As the catering industry is booming in Malawi, 29-year-old Sungeni Mtalimanja decided to tap into the market by establishing her own cake baking business in 2012.
Mtalimanja, who credits her baking skills to her sister-in-law Asante Mtalimanja, says she never thought she could turn it into a second career because she only knew the basics in the trade.
“The first time I baked and decorated a cake is quite memorable. My sister-in-law was not home so she called me and told me to make the cake. It took me hours to get it properly done, but at the
end, it was quite a recommendable effort,” she recalls.
Mtalimanja explains that she decided to start baking seriously in 2012 after her sister-in-law left the country for greener pastures.
“My sister-in-law had quite an extensive clientele before she left the country. When her clients called her to place an order, she would refer them to me. That’s how I started building my client’s base,” Mtalimanja says.

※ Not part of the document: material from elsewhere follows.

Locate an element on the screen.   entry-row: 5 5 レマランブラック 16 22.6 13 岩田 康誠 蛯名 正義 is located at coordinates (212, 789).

She decided to call her business Sweet Temptations By Sungeni because her cakes are sweet and people get tempted by sweet treats. The Sungeni was added on to give it a personal touch.
Mtalimanja, who bakes for birthday parties and bridal showers, says her chocolate cake and unique cake designs are the essential things which set her apart from the rest of the bakers.
“My chocolate cake is a hit with most of the customers. I also take pride in decorating my cakes because, for me, it is not only about getting an edible picture and decorating the cake with it. I hand draw with cream and I believe this makes my cakes unique because most people don’t do this,” she says.
Mtalimanja, whose busiest months are during public holidays such as Christmas, Valentine’s Day and Mothers Day says she bakes an average of five cakes a week, and charges between K4 500 to K15 000 for a cake depending on size and decoration.
She cites constant power blackouts which have hit the country hard as one of the things which hinder her work.
“I sometimes have to stay up late so that I can meet all my orders due to the power outages. This can be very frustrating at times,” she says.
Mtalimanja also says finding the right ingredients locally is a tall order.
“Some people want complicated designs which they see on the Internet. However, getting those ingredients is not easy, especially in Malawi.
“This means that sometimes I may not be able to meet my customers’ needs simply because I cannot find the right material and ingredients,” she said.
Due to the lack of coffee shops in Malawi, Mtalimanja’s future plans are to venture into this market and open a coffee shop where she can serve a variety of cakes to her customers.